第109節 ムジナとオオトリ(三)
全身に火が回っているムジナは、そんな事実はないかのように振舞うと、隠してあった建琴を取り出した。
(なんじゃあの琴は? この期に及んで何があると言うのか?)
それを見て訝しんだオオトリ。
剣や弓ならばともかく、今琴を出す意味はないはず。
間もなく燃え尽きるであろう己の肉体の限界を悟り、最後に風雅志向に走ろうとでも言うのだろうか? ――いや。違う! あれは!
「や、やめよ! その琴、決してかき鳴らすでないぞ!」
どうにも嫌な予感がしたオオトリはムジナに強く命令した。
あの琴もまた、邪神が生み出せし神器の一つなのだろう。
今オオトリが持っている剣に比べれば矮小としか言いようのない神威しかなかった弓ですら、あの威力だ。
ならばあの琴も……。
「やめよ。それは決して鳴らしてはいかぬ物。とりあえず落ち着いてそれを下に置くのじゃ」
オオトリはムジナを宥めにかかった。
琴を無造作に構えたムジナは、剣の呪縛と矢傷で動けずにいるオオトリのことを、何の感情も表さずにただ眺めているだけだ。
「のう? お互い何か行き違いがあったようじゃし、ここはひとつ腹を割って話し合ってじゃな――」
必死のオオトリ。
あの琴、見れば見るほどに全身の羽毛が逆毛立つ。
しかし、オオトリの説得も虚しくムジナは……
バラン……
ムジナは手にした琴を無造作にかき鳴らしたのだった。
ゴゴゴゴゴ……
大地が鳴動していた。
「ぬ!? ……く……」
地面の揺れに脚を取られて四苦八苦するオオトリ。
剣を手放せば空に逃げることもできたであろうに、幾度も失敗が続いたことで、そう言う選択をすることが出来なくなっていた。
「な、なんじゃ。この程度のこと……」
ヨタヨタフラフラと、千鳥足になりながらもどうにか転ばずにいるオオトリだ。
しかしそんな強がりも、いつまでも続くものではなく。
「な、なんじゃっ!?」
オオトリは自身の脚が左右に開いてゆくのを自覚した。
彼女の立脚した大地に亀裂が走っていたのだ。
「くっ、くけえぇぇえっ――!」
その亀裂は瞬く間に広がってゆき、成す術もなく飲み込まれたオオトリ。
オオトリの身体は半分ほど地面に飲まれたところで止まっていた。
翼と矢が引っかかったのだ。
「失敗か……」
琴を持ったムジナは、オオトリが地の底に落ち切っていないことを認めると、そう呟いていた。

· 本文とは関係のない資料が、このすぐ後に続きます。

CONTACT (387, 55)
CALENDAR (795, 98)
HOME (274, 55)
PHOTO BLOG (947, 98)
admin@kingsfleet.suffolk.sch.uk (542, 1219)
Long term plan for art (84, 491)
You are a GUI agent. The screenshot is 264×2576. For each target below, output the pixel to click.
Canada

「まあ仕方がない。まさかこんなことになるとは思わなかったしな」
自分の射た矢が図らずも命綱となってしまったことを自嘲する。
「にしてもトラノヲの奴……」
ムジナは、効果をきちんと説明しないまま自分に神器を託したミズチことトラノヲのことを、苦々しい気分で思い出していた。
琴にこんな特殊な効果があるのならば、前もって教えておくべきなのだ。
知らずに人里で使っていたら大惨事になっていただろう。